Jumpstart Incident Response with Grafana Assistant: A Pre-Built Infrastructure Knowledge Base Guide

By ✦ min read

Overview

When an unexpected alert fires, every second counts. The traditional approach—asking an AI assistant for help, then manually sharing context about your data sources, services, and metrics—wastes precious time. Grafana Assistant, the agentic observability assistant in Grafana Cloud, eliminates this friction by learning your infrastructure before you ask a single question. It automatically builds and maintains a persistent knowledge base of your environment, so when you need answers, it already knows what’s running, how services connect, and where to look. This guide walks you through enabling, configuring, and leveraging Grafana Assistant to slash incident response times and reduce context-sharing overhead.

Jumpstart Incident Response with Grafana Assistant: A Pre-Built Infrastructure Knowledge Base Guide

Prerequisites

Before you begin, ensure you have the following:

A Grafana Cloud account (Stack, Pro, or Advanced plan that includes Grafana Assistant).
At least one configured data source in your Grafana Cloud stack: Prometheus, Loki, or Tempo (Assistant works best with all three).
Admin or Editor permissions in your Grafana organization to enable and manage Assistant.
Basic familiarity with Grafana dashboards and data source configuration is helpful but not required.

Step-by-Step Instructions

1. Enable Grafana Assistant

Navigate to your Grafana Cloud stack’s main interface. In the left-hand navigation menu, click Assist (or Assistant if that’s the label in your version).
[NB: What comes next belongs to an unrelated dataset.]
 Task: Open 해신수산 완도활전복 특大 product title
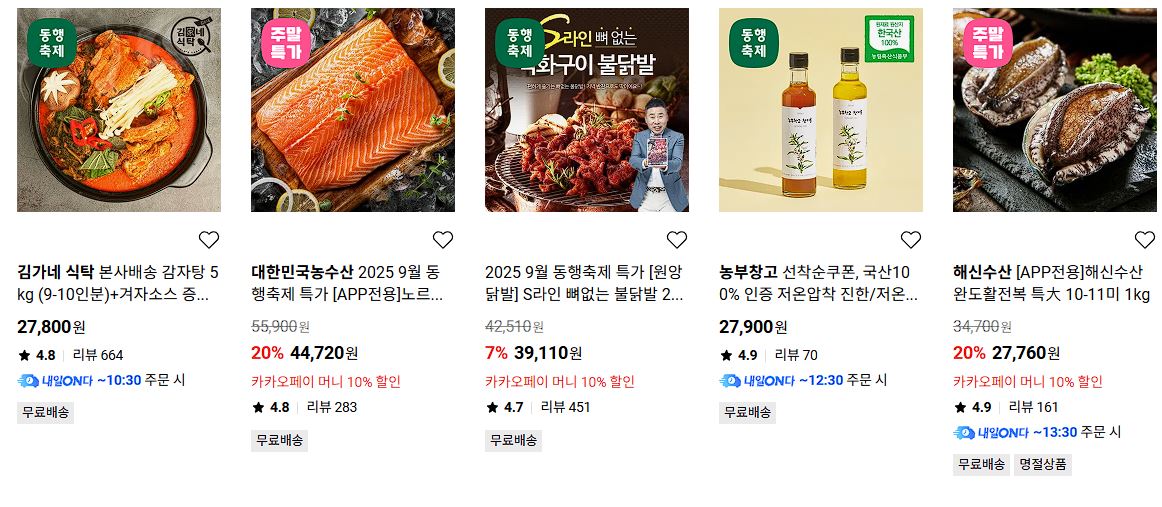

If this is your first time, you’ll see a welcome screen with a “Enable Assistant” button. Click it. No further configuration is needed—Assistant begins working in the background immediately.

2. Connect Your Data Sources

Assistant automatically discovers and scans all connected Prometheus, Loki, and Tempo data sources in your Grafana Cloud stack. To maximize its knowledge base:

Go to Configuration > Data Sources and ensure all relevant Prometheus, Loki, and Tempo instances are added and “Default” is not interfering.
If you use multiple Prometheus sources (e.g., one for metrics, one for alerts), keep them connected—Assistant scans them all in parallel.
For Loki data, enable structured log parsing if your logs are in JSON format (e.g., by using a json stage in your pipeline).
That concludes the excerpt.